Segment Start: PROVIDED MATERIAL

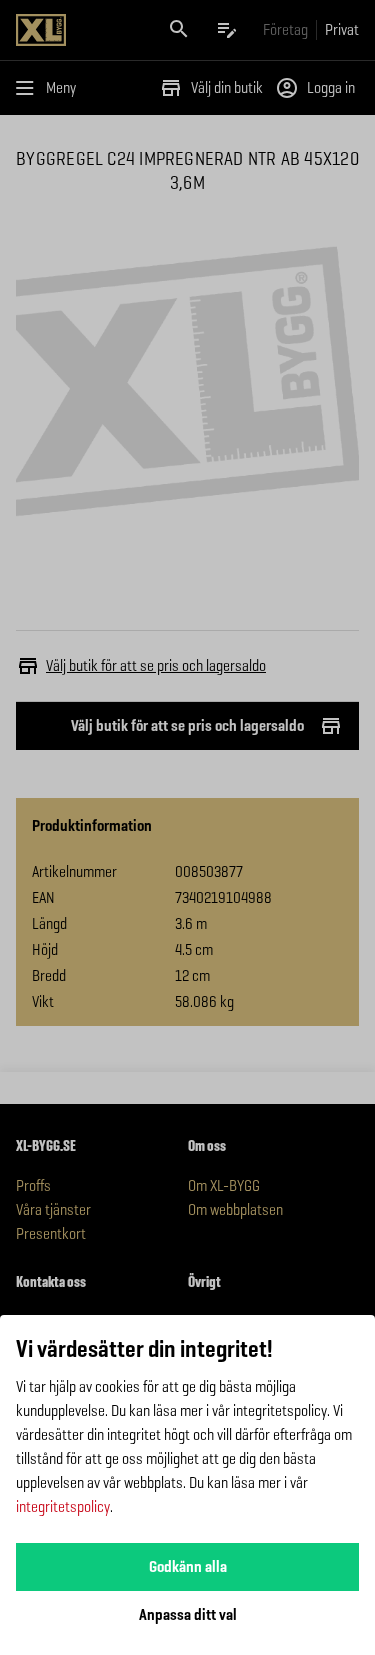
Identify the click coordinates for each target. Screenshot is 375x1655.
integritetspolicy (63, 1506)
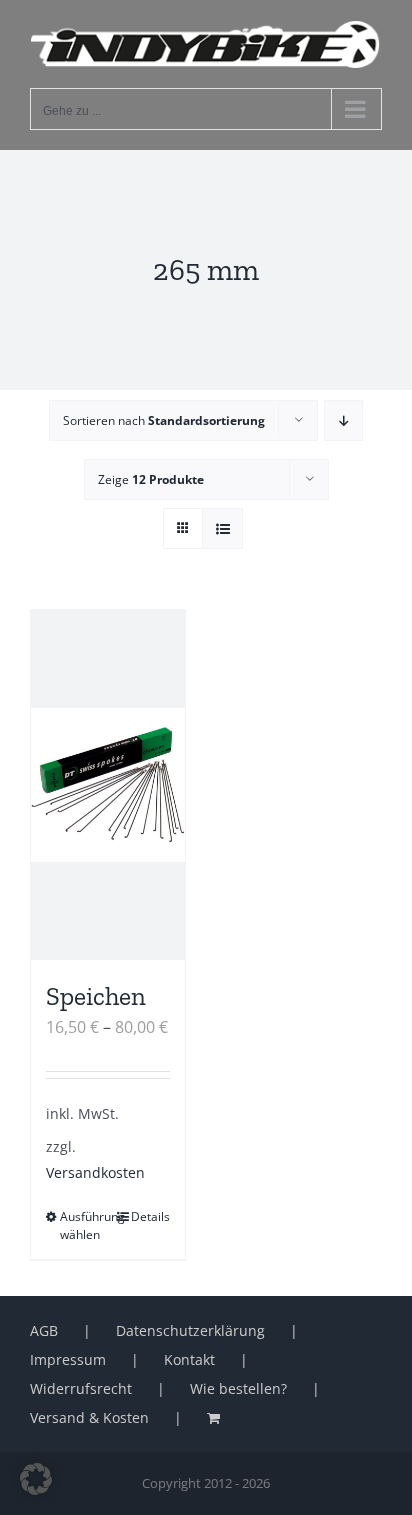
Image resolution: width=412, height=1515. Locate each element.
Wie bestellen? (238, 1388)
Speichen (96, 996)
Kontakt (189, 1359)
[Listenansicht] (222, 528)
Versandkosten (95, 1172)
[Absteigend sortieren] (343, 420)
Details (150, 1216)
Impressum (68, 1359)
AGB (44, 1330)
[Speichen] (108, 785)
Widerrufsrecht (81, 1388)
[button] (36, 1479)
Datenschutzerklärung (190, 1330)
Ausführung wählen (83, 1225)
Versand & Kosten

Segment End: PROVIDED MATERIAL

* **PROBLEM STATEMENT**: Retype exactly the lines from the one containing "AGB (44, 1330)" through the last line of the records above, including both.

* **EXERCISE RESULT**:
AGB (44, 1330)
[Speichen] (108, 785)
Widerrufsrecht (81, 1388)
[button] (36, 1479)
Datenschutzerklärung (190, 1330)
Ausführung wählen (83, 1225)
Versand & Kosten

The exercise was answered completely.